Caso De Luca, la furbata di Renzi: non applica la Severino, ma prende tempo

E bravo Matteo Renzi. Sulla questione De Luca, sta apettando il parere dell’avvocatura dello Stato. L’ha comunicato lui stesso. Sempre con la solita spocchia e senza alcuna vergogna. Come fosse una roba normale. Perchè evidentemente per lui è normale. Il potere prima di tutto. Niente di nuovo sotto il sole: la legge si interpreta per gli amici e si applica per tutti gli altri. In questo caso la legge Severino che dal primo di questo mese di giugno pende come una spada di Damocle su quella capatosta del neo governatore campano. Anzi, penderebbe. Il condizionale è d’obbligo. Perchè De Luca è del Pd. Cioè è di Renzi ed è con Renzi. È quel simpatico spaccone salernitano che in campagna elettorale già annunciava che, appunto, sulla Severino lui e il premier la pensavano alla stessa maniera. Ennesima guasconata? Non proprio, se è vero come è vero che Renzi si palleggia la questione da quasi un mese. Se la melina di Palazzo Chigi è ormai un gioco scoperto, per consentire a De Luca di nominare uno straccio di Giunta regionale e un simulacro di vicepresidente a cui delegare le funzioni. Un gioco delle parti in barba ad una legge dello Stato che andava bene e va bene solo se si tratta di Berlusconi o di un altro qualsiasi esponente di centrodestra. Perchè in verità nessun parere deve attendere quel furbetto di Matteuccio sulla Severino. Deve solo applicarla. Giusta o sbagliata che sia (e, sia chiaro: per noi la Severino è sbagliata!) una legge dello Stato, fin che è in essere, non può che essere applicata. Anzitutto dal presidente del Consiglio. Che perciò non può, non deve,  non potrebbe cincischiare.
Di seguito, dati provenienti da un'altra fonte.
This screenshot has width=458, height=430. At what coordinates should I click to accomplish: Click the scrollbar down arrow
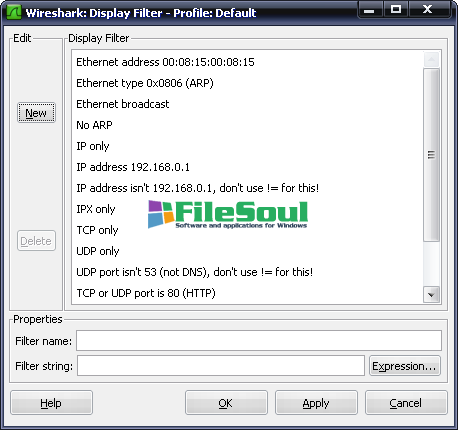click(431, 295)
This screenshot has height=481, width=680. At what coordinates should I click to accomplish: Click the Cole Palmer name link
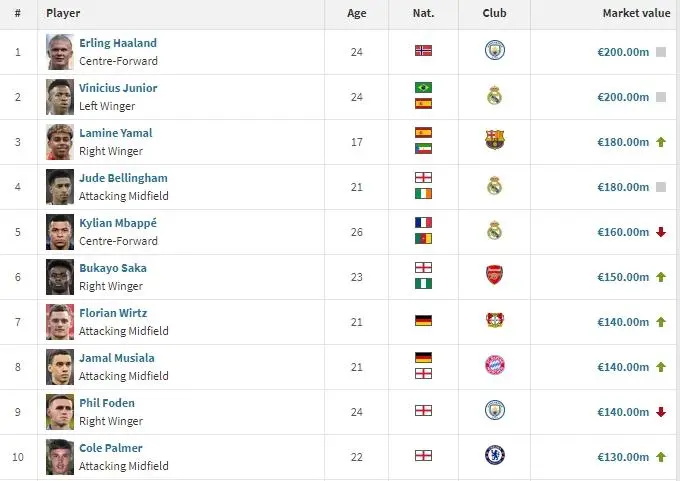point(111,448)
Perché avrebbe già, nello specifico, dovuto dichiarare decaduto il De Luca. Ma, siccome per gli amici la legge si interpreta, eccolo il rottamatore toscano nella sua performance più riuscita di sempre, degna della prima repubblica e di tutti i rottamati che furono: aspettare, prendere tempo, riflettere, ragionare. Tutto fa brodo per posticipare una decisione che avrebbe dovuto prendere immediatamente. Eccolo il nuovo che avanza con Renzi. Un nuovo che puzza tanto di vecchio.